> Estratto della pagina:

═══

Es 24,3-8
In quei giorni, Mosè andò a riferire al popolo tutte le parole del Signore e tutte le norme. Tutto il popolo rispose a una sola voce dicendo: «Tutti i comandamenti che il Signore ha dato, noi li eseguiremo!».
Mosè scrisse tutte le parole del Signore. Si alzò di buon mattino ed eresse un altare ai piedi del monte, con dodici stele per le dodici tribù d’Israele. Incaricò alcuni giovani tra gli Israeliti di offrire olocausti e di sacrificare giovenchi come sacrifici di comunione, per il Signore.
Mosè prese la metà del sangue e la mise in tanti catini e ne versò l’altra metà sull’altare. Quindi prese il libro dell’alleanza e lo lesse alla presenza del popolo. Dissero: «Quanto ha detto il Signore, lo eseguiremo e vi presteremo ascolto».

═══

> Dati forniti:
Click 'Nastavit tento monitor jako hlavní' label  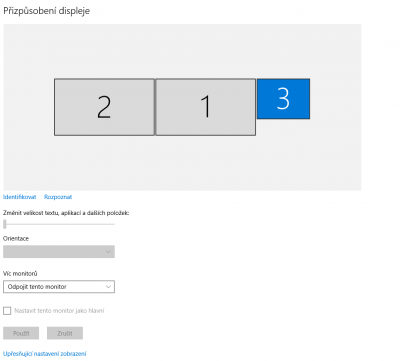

═══

> Compito assegnato:
Restituisci, identico all'originale, tutto ciò che nell'estratto della pagina va da "Mosè scrisse tutte" giù fino a "per il Signore.".

> Risposta al compito:
Mosè scrisse tutte le parole del Signore. Si alzò di buon mattino ed eresse un altare ai piedi del monte, con dodici stele per le dodici tribù d’Israele. Incaricò alcuni giovani tra gli Israeliti di offrire olocausti e di sacrificare giovenchi come sacrifici di comunione, per il Signore.